The previous lessons built the coroutine machinery — promise types, the coroutine handle, generators with co_yield. This lesson focuses on the other half of the picture: co_await, which suspends a coroutine while waiting for some asynchronous result, then resumes it when the result is ready. The result is code that reads like straight-line sequential logic but executes asynchronously — no callbacks, no state machines, no threads required for concurrency.

The problem: I/O blocks or callbacks

Network I/O, file I/O, and timer waits are slow relative to CPU work — often microseconds to milliseconds when CPU instructions take nanoseconds. The classic approaches each have problems. Blocking I/O is the simplest to write but wastes a thread per connection. Callback-based async I/O scales but splits one logical operation across dozens of small functions, making error handling and control flow nearly unreadable. Thread-per-task avoids callbacks but burns memory (each thread needs a stack) and triggers costly context switches at high connection counts.

Coroutines with co_await offer a fourth path. A coroutine suspends at an await point, releases the thread back to the event loop, and resumes on the same or a different thread when the I/O completes. The code reads sequentially and the stack is off the heap in the coroutine frame — so you can have millions of suspended coroutines with negligible memory cost compared to millions of threads.

Blocking I/O

// Simple, but burns one
// thread per connection
Socket s = accept();
request = s.read();
response = handle(request);
s.write(response);

1 thread per connection. Doesn't scale.

Callback-based

acceptor.async_accept(
 [](Socket s) {
   s.async_read(
    [=](req) {
      s.async_write(
        handle(req), []{});
    });
 });

Scales, but error handling is brutal.

Coroutines

// Reads like blocking,
// executes like callbacks
Socket s = co_await accept();
auto req = co_await s.read();
co_await s.write(handle(req));

Scales + readable sequential code.

How co_await suspends and resumes

When the compiler encounters co_await expr, it calls the three awaitable interface functions on expr in sequence. First, await_ready() — if it returns true, the result is already available and the coroutine does not suspend at all. If it returns false, await_suspend(handle) is called with the handle to the current coroutine. This is where the awaitable stores the continuation — when the I/O completes, it calls handle.resume() to wake the coroutine up. Finally, await_resume() provides the actual value that the entire co_await expression evaluates to.

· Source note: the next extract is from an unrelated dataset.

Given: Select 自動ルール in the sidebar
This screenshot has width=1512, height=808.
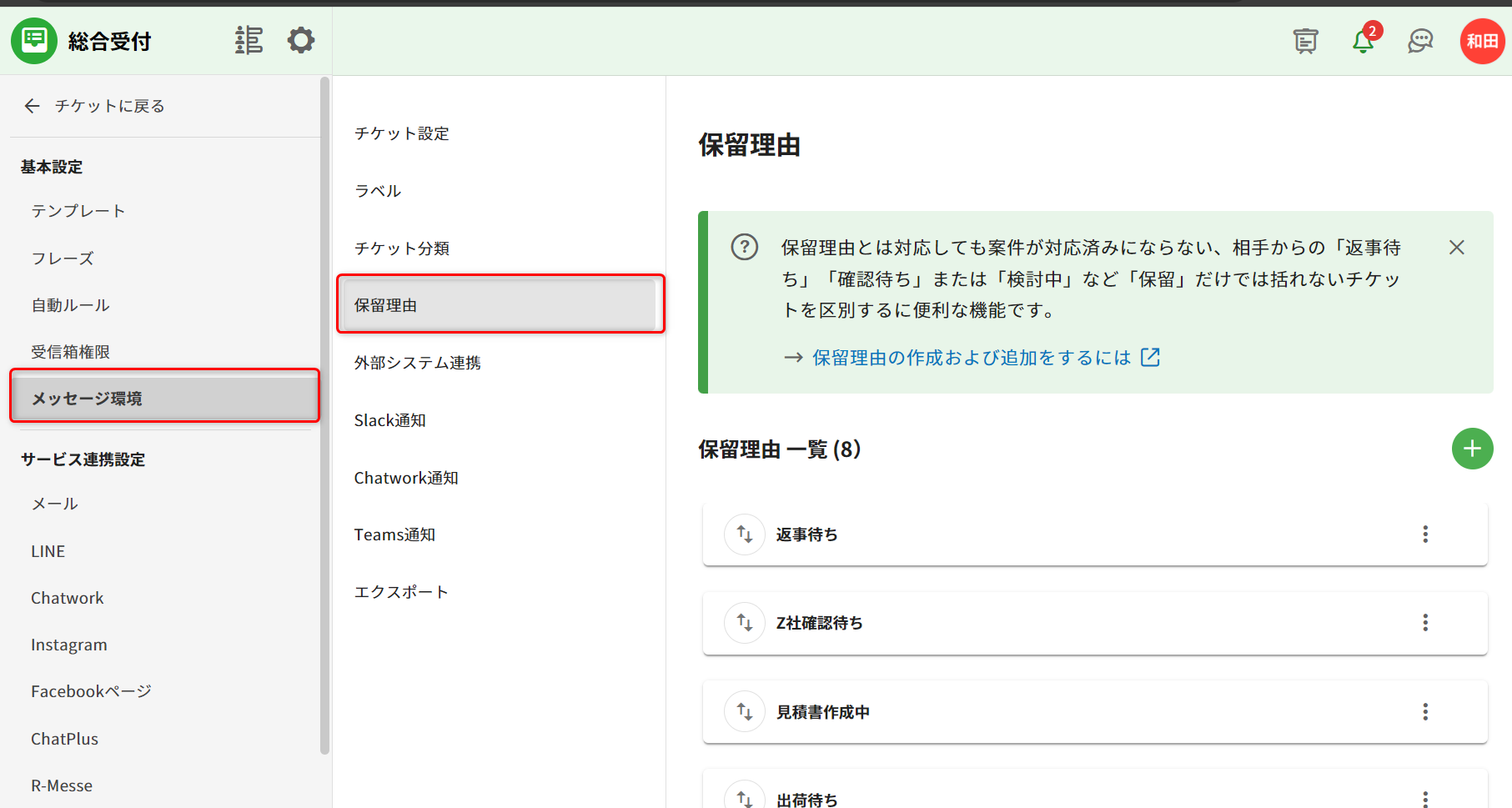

// What the compiler generates for:   auto value = co_await some_task;
//
// Step 1: check if result is already ready
if (!some_task.await_ready()) {
    // Step 2: save the continuation and suspend
    //         the awaitable schedules resume when done
    some_task.await_suspend(coroutine_handle<>::from_address(frame));
    // --- coroutine is now suspended; thread is free to do other work ---
    // <resume point>
}
// Step 3: retrieve the value (called after resume)
auto value = some_task.await_resume();

The key insight is that await_suspend receives the coroutine handle and decides what to do with it. For a simple in-memory task this might be an immediate handle.resume(). For a real async I/O operation, it would store the handle in a completion callback registered with the OS (via io_uring, epoll, IOCP, etc.) so the coroutine resumes exactly when the data arrives.

Chaining async coroutines

Coroutines compose naturally: a coroutine can co_await another coroutine that itself uses co_await, building a chain of suspended computations. Each suspension yields the thread back to whatever is driving the execution — the polling loop, the event loop, or the runtime scheduler. This is the foundation of structured async code: individual async operations are small, testable coroutines that compose into larger workflows with no callback nesting.

#include <coroutine>

// Forward declaration of our task type (built in the promise-type lesson)
template <typename T = void> struct task;

// Leaf coroutine: produces a value asynchronously
task<int> get_answer()
{
    // In a real program, this would co_await a timer or I/O
    // Here we co_return directly for illustration
    co_return 42;
}

// Middle coroutine: awaits another coroutine's result, then uses it
task<> print_answer()
{
    auto t    = co_await get_answer();   // suspends here until get_answer() is done
    int value = t;                       // or: int value = co_await get_answer();
    std::println("the answer is {}", value);
}

// Driver: executes a coroutine by polling it from non-coroutine context
template <typename T>
void execute(T&& t)
{
    while (!t.is_ready())
        t.resume();
}

int main()
{
    // Pattern 1: get the value from a coroutine directly
    auto t = get_answer();
    execute(t);
    std::println("answer = {}", t.value());  // 42

    // Pattern 2: chain coroutines — print_answer drives get_answer internally
    execute(print_answer());
}

The execute() function is a synchronous driver: it resumes the coroutine repeatedly until it is done. This works for coroutines that suspend and resume synchronously (no OS I/O involved). The important thing to understand is that main() cannot itself be a coroutine — it is one of the functions explicitly excluded by the C++20 standard. So any async chain must be driven from non-coroutine code at its root.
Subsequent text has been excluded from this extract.